Martin Quigley

Personal information
- Native name: Máirtín Ó Coigligh (Irish)
- Born: 1951 (age 74–75) Rathnure, County Wexford
- Height: 6 ft 0 in (183 cm)

Sport
- Sport: Hurling
- Position: Forward

Club
- Years: Club
- Rathnure

Inter-county
- Years: County
- 1970s–1980s: Wexford

Inter-county titles
- Leinster titles: 3
- All-Irelands: 0
- NHL: 1
- All Stars: 4

= Martin Quigley (hurler) =

Wexford hurler

Martin Quigley (born 1951 in Rathnure, County Wexford) is an Irish former sportsman. He played hurling for his local club Rathnure and at senior level for the Wexford county team in the 1970s and 1980s.

==Playing career==
===Club===
Quigley played his club hurling with the Rathnure club. He won his first senior county title with the club in 1971. It was the first of a famous four-in-a-row as further county titles were annexed in 1972, 1973 and 1974. These wins were converted into Leinster club titles in 1971 and 1973. Quigley won further county medals in 1977, 1979 and 1980. He continued his club hurling well into the 1980s, winning both county and Leinster titles in 1986.

===Inter-county===
Quigley first came to prominence on the inter-county scene as a member of the Wexford minor hurling team in the 1960s. He won a Leinster title in this grade in 1967 before later lining out in his first All-Ireland final. Cork provided the opposition on that occasion and went on to claim a 2–15 to 5–3 victory. Quigley won second Leinster minor medal in 1968 before lining out in a second All-Ireland final. Cork were the opponents once again, however, the result was the same as 'the Rebels' took the title with a 2–13 to 3–7 win.

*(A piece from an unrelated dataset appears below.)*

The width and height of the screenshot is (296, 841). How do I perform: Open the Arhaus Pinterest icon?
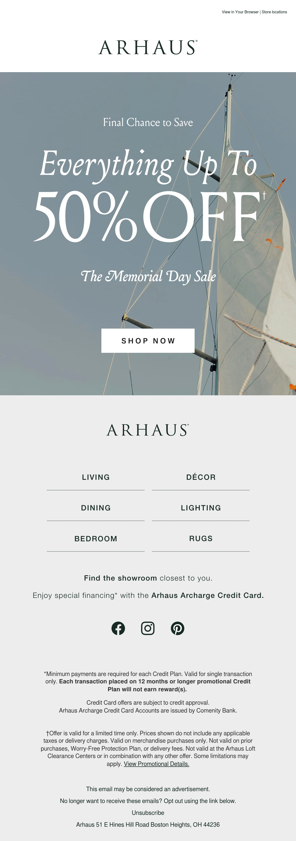pos(177,628)
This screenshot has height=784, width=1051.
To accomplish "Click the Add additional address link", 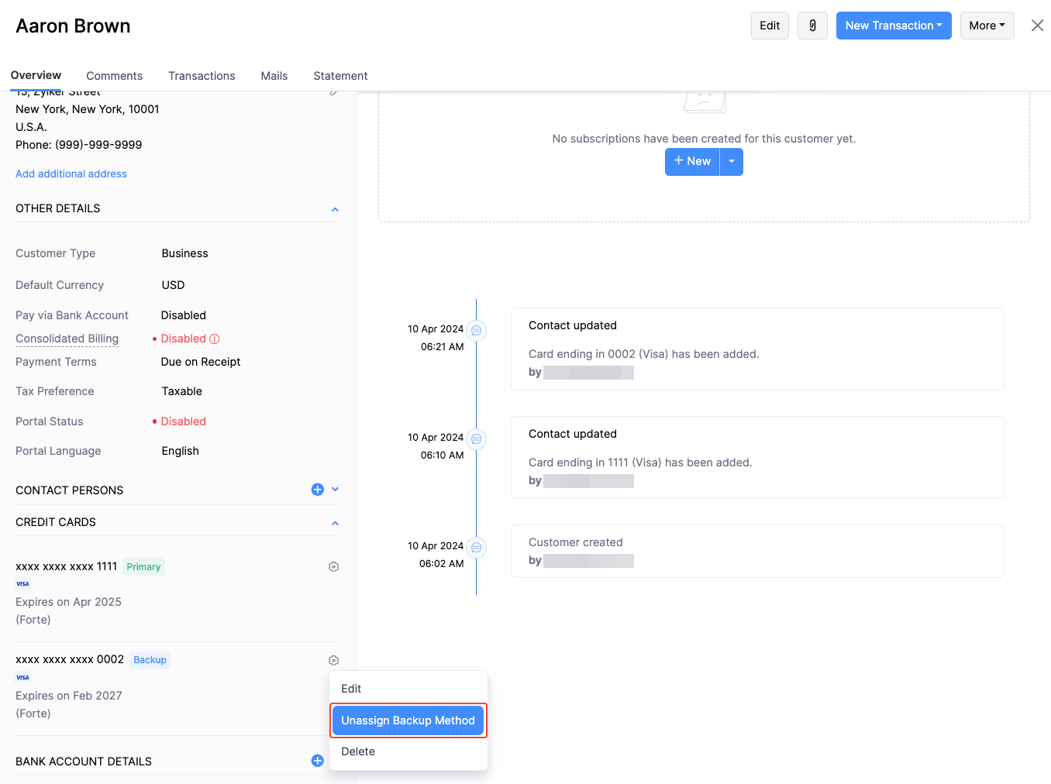I will (x=71, y=173).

In 1969 Quigley moved up to the under-21 grade. In this grade he won a Leinster title in 1969 before later lining out in the All-Ireland final. A Cork team that he was well used to provided the opposition on that occasion and won the game by 5–13 to 4–7. Quigley added a second Leinster under-21 title to his collection in 1970 before later playing in his second consecutive All-Ireland final. Once again Cork provided the opposition, however, the game ended in a draw. The replay proved more conclusive as 'the Rebels' trounced Quigley's side by 5–17 to 0–8. In 1971 Quigley was appointed captain of the under-21 team. That year he collected a third consecutive Leinster medal before lining out in the All-Ireland final. For the fifth year in-a-row Quigley faced Cork in a championship decider and, unfortunately, Cork made it five out of five with a 7–8 to 1–11 victory over the Leinster men.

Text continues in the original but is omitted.